----- Material provided -----

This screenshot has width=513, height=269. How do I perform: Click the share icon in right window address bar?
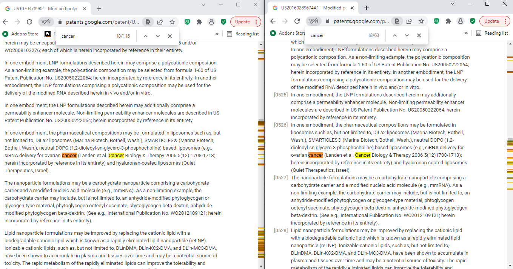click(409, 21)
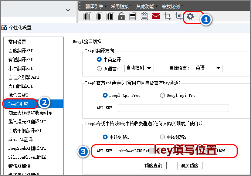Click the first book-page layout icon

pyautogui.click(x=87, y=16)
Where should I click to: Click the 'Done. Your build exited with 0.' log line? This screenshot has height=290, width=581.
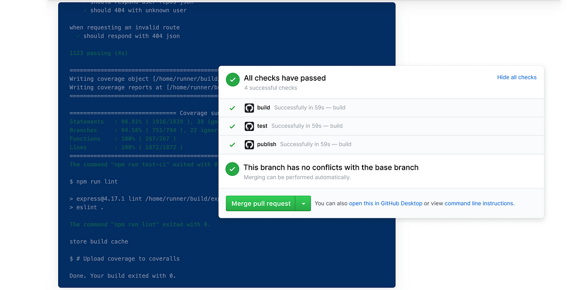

-----

From top to bottom, restate the records above exactly and omit every picture.

Result of the exercise ▸
This screenshot has width=513, height=269. How do I perform: Click the share icon in right window address bar?
click(409, 21)
Click the first book-page layout icon

pyautogui.click(x=87, y=16)
Where should I click to: Click the 'Done. Your build exited with 0.' log line? This screenshot has height=290, width=581.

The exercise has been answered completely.